On a brisk November morning, Lily Dempsey, who studies international affairs and economics at Northeastern, scolds Duckie, a salt-and-pepper Irish warmblood, for sneaking a bite of hay while she bridles him for practice.
Dempsey is a member of the Northeastern University Equestrian Team, one of more than 50 sport clubs on campus. Equestrian team members practice four times a week at the team’s barn in Rowley, Massachusetts, an hour north of Northeastern’s Boston campus. On weekends, the students compete in the Intercollegiate Horse Shows Association, known as IHSA, on horses assigned randomly, which allows the judges to fairly evaluate the riders’ skills.
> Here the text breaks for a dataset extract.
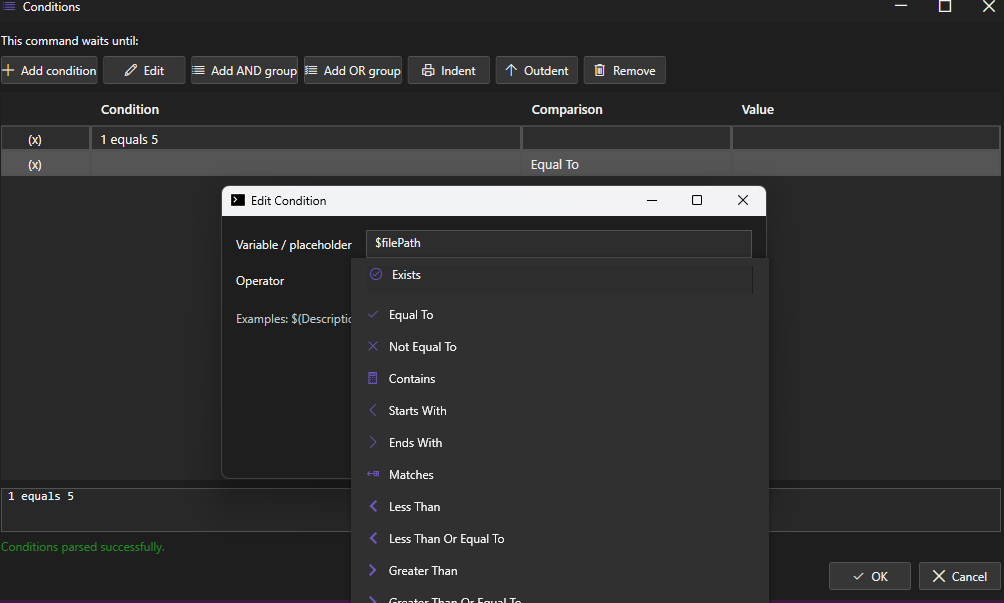
Task: Select the Exists operator option
Action: [x=559, y=275]
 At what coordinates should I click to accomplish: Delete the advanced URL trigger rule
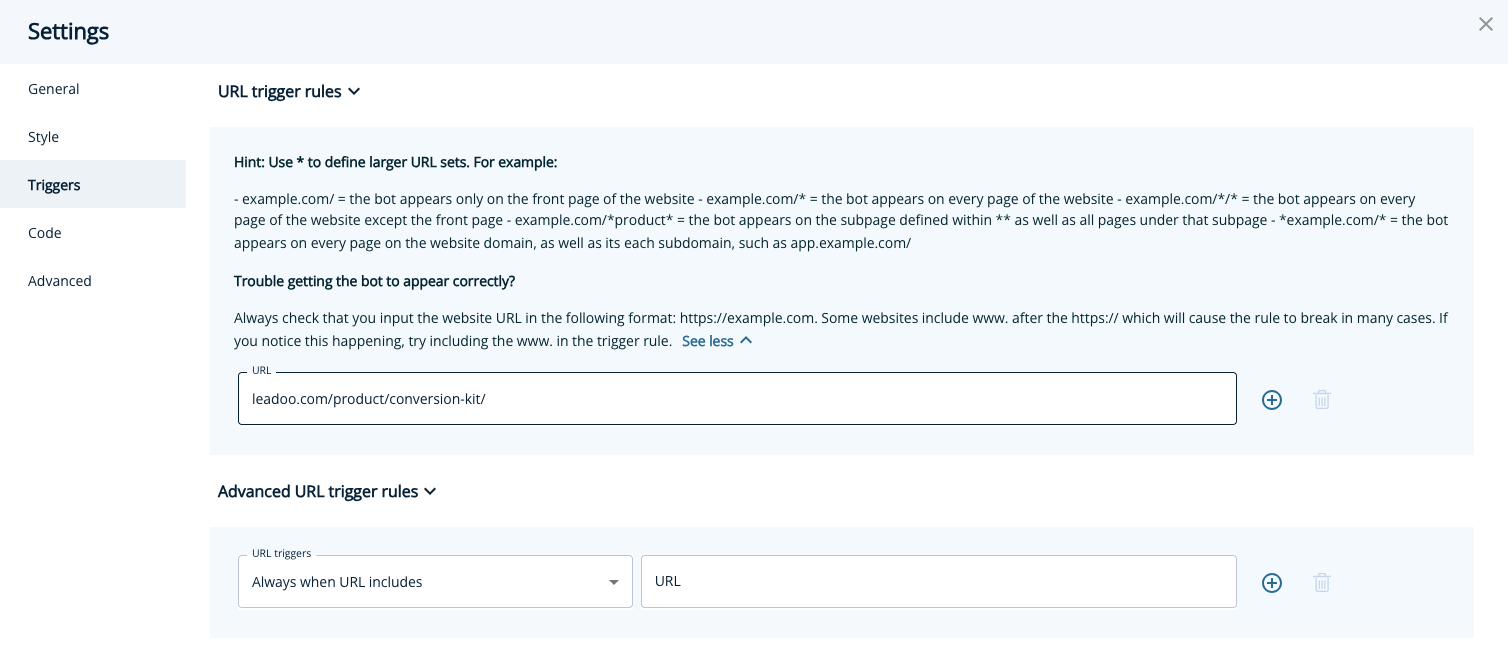point(1322,582)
Pieces of hay rain down from above the stable while Dempsey carefully grooms Duckie’s coat so she can saddle and bridle him for practice. For members of the Northeastern equestrian team, a squabble with a horse is not out of the normal morning routine.
Members of the club carpool or take the commuter rail to nearby Ipswich, to practice at the team’s barn. The students arrive close to sunrise to groom and tack up—the equestrian phrase for preparing—their horses.
They lead the horses out of the barn to meet head coach Tammy Hicock, who, on this November morning, is swaddling the team’s unofficial mascot, a 15-year-old Jack Russell terrier named Scout. As Hicock circles the arena, she carefully watches the interactions between the riders and horses as they walk, trot, and canter. When she notices the skittish behavior of a thoroughbred horse named Tizzy, she intervenes. She tells the rider, Noah Geslao, who is a civil engineering student at Northeastern, to walk the horse up to the jump first, before taking it at a trot.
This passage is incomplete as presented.